ТЕКСТ ->
Все или почти все дипломатические поездки Чосера в ту пору – во второй половине 70-х годов, – по-видимому, были связаны, во всяком случае частично, с предполагаемыми мирными договорами и брачными союзами. 23 декабря 1376 года Чосер отправился вместе с сэром Джоном Бэрли, комендантом Кале, в путешествие, через снега и лед, за границу с некоей тайной миссией. Полтора месяца спустя, 13 февраля 1377 года, он получил охранную грамоту для новой поездки по делам государевой службы и с 17 февраля по 25 марта пробыл во Франции. Одновременно с ним во Франции находился и его друг Ричард Стэри, тоже выполнявший какое-то секретное поручение. От Фруассара мы узнаем цель их миссии. Стэри и Чосер, а кроме того, и старый друг Чосера сэр Гишар д'Англь прибыли во Францию договориться о браке между юным Ричардом и дочерью французского короля Карла V Марией.
Поскольку поездка Чосера с Джоном Бэрли имела место буквально накануне его новой поездки в обществе Стэри и Гишара и поскольку впоследствии Чосер будет участвовать вместе с Бэрли в переговорах о брачных союзах, можно предположить, что оба раза, в декабре 1376 и в феврале 1377 года, Чосер ездил по одному и тому же делу. Англия, само собой разумеется, была кровно заинтересована в предлагаемом династическом браке: здоровье короля Эдуарда быстро ухудшалось, а война, которую он начал с таким жаром, давным-давно утратила свою привлекательность. Неоднократно заключались перемирия, но всякий раз они нарушались, и Англия с Францией вновь оказывались вовлеченными в дорогостоящие и бесперспективные, особенно для англичан, военные действия. На фоне эпидемий чумы, неурожаев и социальных перемен, смысл которых все еще казался большинству людей неясным, но определенно зловещим – в среде крестьян обеих стран зрело недовольство, которое уже привело во Франции и скоро должно было привести в Англии к восстаниям, огромным разрушениям и еще более серьезным социальным переменам, – опасность и разорительность войны стала самоочевидной. Непомерные военные расходы способствовали дальнейшему усилению английской палаты общин, от которой в значительной степени зависело, получит или нет Эдуард средства на ведение войны, и которой король сделал на протяжении долгих лет такие уступки, что теперь под угрозой оказались стародавние прерогативы трона, а некоторые королевские привилегии и вовсе были безвозвратно утрачены. Мало того, что парламент стремился контролировать расходы короля, в 1376 году палата общин предприняла серьезную попытку – совершенно возмутительную, на взгляд Джона Гонта и Джеффри Чосера, который выразит потом некоторую толику своего раздражения в поэме, – изгнать из правительства кое-кого из самых верных людей короля, в том числе Джона Гонта и Ричарда Стэри, коллегу Чосера по дипломатической миссии 1377 года. Но Англия страдала и от других, еще более серьезных бед.

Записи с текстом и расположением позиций
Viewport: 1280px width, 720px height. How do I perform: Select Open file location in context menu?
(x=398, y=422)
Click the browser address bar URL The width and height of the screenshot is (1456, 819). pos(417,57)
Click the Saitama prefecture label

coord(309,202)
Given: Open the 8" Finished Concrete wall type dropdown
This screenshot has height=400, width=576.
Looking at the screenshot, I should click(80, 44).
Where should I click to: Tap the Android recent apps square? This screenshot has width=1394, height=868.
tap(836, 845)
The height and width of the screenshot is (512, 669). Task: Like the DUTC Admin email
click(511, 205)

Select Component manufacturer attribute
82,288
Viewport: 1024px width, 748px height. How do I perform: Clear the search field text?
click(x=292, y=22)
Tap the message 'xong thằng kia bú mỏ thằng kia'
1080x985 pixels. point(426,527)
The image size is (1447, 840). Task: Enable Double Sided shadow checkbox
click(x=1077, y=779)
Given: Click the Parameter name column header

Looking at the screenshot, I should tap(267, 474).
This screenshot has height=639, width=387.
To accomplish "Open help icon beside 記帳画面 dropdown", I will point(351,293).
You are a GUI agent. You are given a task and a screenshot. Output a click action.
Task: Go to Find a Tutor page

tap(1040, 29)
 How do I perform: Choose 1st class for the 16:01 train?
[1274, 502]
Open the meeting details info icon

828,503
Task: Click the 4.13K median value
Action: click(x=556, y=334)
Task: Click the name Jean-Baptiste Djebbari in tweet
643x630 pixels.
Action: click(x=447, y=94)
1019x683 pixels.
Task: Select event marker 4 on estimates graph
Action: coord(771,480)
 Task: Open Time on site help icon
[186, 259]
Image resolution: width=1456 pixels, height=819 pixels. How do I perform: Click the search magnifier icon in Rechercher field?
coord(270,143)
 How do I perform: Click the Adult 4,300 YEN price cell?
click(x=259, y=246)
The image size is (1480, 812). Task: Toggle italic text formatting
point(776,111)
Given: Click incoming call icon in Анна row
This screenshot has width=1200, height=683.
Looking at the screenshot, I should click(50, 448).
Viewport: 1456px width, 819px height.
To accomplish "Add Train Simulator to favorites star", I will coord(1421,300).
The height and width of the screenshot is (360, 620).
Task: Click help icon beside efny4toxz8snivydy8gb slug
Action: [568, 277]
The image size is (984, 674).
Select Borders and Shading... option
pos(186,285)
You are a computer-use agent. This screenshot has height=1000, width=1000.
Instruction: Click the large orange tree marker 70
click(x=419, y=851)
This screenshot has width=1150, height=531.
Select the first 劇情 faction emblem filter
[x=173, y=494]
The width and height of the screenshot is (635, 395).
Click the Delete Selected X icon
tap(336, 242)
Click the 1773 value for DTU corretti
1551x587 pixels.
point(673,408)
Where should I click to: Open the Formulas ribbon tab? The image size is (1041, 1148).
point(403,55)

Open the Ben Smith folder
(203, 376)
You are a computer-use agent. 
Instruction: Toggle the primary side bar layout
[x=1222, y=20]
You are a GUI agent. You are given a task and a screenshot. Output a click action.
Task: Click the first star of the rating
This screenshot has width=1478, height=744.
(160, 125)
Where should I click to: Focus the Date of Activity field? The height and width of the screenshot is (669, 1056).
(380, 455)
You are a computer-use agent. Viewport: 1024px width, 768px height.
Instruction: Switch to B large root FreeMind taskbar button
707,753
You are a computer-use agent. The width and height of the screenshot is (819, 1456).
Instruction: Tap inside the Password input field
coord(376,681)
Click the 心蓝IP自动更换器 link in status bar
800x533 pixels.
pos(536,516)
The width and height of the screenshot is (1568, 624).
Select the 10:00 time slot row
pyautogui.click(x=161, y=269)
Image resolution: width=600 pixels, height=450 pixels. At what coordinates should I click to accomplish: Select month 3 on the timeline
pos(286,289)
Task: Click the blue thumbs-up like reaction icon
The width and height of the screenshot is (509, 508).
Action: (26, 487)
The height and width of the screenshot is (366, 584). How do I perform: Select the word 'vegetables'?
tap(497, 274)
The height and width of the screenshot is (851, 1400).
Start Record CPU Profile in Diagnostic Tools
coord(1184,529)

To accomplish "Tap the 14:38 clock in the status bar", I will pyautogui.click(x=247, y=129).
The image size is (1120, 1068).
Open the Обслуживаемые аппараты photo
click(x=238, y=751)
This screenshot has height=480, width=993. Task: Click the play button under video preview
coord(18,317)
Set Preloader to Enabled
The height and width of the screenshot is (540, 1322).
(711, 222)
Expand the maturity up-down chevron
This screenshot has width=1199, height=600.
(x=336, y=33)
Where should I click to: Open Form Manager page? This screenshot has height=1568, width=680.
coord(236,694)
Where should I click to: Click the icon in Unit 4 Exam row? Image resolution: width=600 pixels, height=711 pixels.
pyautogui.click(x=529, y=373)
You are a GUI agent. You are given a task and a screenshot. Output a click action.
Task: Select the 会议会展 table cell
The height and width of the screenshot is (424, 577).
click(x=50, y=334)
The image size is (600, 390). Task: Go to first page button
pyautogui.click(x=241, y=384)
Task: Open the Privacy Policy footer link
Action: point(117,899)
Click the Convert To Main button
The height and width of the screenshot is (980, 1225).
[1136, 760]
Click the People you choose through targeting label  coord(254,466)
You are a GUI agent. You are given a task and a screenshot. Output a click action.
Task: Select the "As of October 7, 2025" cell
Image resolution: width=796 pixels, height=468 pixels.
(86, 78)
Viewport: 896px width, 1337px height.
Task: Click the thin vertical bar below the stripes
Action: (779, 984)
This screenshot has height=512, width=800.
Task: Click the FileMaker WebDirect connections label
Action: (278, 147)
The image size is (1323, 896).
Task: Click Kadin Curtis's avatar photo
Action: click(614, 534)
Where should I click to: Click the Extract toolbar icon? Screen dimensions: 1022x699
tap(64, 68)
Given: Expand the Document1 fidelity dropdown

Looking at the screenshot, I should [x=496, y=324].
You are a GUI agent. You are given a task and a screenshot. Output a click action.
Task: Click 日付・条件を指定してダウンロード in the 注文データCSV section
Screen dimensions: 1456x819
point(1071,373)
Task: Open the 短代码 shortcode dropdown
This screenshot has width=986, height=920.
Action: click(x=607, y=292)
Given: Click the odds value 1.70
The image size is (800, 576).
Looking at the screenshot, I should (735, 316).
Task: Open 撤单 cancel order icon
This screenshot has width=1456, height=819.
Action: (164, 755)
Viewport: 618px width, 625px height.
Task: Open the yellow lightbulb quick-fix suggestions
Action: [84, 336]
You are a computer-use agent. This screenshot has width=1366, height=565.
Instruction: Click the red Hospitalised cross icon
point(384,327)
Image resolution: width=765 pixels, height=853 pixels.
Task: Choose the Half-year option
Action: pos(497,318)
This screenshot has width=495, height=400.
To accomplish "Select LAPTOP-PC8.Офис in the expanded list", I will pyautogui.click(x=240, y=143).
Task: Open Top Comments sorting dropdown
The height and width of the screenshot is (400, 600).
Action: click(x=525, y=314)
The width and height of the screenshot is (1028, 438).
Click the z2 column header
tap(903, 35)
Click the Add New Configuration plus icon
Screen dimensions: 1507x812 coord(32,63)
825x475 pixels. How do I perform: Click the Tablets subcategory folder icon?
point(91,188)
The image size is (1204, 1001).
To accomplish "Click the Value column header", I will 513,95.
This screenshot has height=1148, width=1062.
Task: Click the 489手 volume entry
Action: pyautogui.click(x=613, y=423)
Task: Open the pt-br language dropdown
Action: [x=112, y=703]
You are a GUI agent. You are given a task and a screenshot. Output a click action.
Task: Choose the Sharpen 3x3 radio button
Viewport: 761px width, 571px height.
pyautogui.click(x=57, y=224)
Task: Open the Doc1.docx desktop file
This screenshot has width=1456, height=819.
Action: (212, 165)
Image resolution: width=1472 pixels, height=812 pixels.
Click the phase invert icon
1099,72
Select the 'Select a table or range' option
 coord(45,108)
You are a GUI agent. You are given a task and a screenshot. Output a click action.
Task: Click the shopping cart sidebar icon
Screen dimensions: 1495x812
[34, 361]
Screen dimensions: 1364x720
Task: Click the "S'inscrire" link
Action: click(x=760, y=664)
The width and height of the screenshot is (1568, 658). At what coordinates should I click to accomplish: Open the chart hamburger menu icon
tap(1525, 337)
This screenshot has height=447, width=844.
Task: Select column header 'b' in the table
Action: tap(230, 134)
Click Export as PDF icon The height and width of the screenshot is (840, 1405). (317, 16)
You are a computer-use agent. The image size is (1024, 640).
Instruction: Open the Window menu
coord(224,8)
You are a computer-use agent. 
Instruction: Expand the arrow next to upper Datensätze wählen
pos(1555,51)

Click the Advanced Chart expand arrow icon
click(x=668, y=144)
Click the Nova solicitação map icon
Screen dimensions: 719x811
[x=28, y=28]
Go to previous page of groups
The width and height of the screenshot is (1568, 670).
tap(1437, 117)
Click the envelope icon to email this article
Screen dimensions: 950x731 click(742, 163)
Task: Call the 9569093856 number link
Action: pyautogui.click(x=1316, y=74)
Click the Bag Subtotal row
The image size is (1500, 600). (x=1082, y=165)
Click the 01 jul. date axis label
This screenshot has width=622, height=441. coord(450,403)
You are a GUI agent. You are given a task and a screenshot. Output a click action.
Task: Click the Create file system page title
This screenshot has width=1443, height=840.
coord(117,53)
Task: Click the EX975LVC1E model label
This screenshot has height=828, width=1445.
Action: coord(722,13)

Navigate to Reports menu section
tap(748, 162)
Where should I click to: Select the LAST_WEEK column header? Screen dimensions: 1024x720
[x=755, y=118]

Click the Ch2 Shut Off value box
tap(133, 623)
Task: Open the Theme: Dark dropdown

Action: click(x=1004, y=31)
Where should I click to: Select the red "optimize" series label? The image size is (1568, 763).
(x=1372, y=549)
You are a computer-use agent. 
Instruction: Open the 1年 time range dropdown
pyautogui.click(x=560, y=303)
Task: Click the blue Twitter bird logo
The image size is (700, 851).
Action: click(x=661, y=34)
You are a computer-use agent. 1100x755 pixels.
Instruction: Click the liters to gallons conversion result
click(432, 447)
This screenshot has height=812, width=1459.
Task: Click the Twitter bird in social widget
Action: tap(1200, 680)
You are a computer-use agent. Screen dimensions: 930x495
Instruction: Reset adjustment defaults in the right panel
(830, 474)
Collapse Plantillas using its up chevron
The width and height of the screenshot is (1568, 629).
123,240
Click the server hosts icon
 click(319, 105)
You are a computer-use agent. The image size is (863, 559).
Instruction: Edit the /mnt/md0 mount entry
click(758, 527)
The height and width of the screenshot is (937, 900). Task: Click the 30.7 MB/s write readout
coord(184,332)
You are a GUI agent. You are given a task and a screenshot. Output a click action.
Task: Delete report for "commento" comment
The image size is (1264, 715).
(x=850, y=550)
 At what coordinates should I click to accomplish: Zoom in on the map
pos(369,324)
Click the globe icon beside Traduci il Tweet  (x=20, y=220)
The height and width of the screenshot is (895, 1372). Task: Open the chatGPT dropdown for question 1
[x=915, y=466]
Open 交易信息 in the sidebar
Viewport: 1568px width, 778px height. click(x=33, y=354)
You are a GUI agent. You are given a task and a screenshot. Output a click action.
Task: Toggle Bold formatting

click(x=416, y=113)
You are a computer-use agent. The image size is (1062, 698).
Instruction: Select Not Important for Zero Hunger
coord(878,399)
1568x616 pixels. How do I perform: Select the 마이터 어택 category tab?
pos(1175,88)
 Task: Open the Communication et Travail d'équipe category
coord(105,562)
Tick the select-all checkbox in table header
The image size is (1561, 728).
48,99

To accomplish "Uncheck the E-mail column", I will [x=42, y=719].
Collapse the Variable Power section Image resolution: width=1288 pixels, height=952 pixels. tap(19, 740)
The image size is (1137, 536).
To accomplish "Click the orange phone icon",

УСЛОВИЕ ЗАДАНИЯ -> Верните из текста о Чосере дословно отрывок от «Все или почти» до «Карла V Марией.».

РЕЗУЛЬТАТ ->
Все или почти все дипломатические поездки Чосера в ту пору – во второй половине 70-х годов, – по-видимому, были связаны, во всяком случае частично, с предполагаемыми мирными договорами и брачными союзами. 23 декабря 1376 года Чосер отправился вместе с сэром Джоном Бэрли, комендантом Кале, в путешествие, через снега и лед, за границу с некоей тайной миссией. Полтора месяца спустя, 13 февраля 1377 года, он получил охранную грамоту для новой поездки по делам государевой службы и с 17 февраля по 25 марта пробыл во Франции. Одновременно с ним во Франции находился и его друг Ричард Стэри, тоже выполнявший какое-то секретное поручение. От Фруассара мы узнаем цель их миссии. Стэри и Чосер, а кроме того, и старый друг Чосера сэр Гишар д'Англь прибыли во Францию договориться о браке между юным Ричардом и дочерью французского короля Карла V Марией.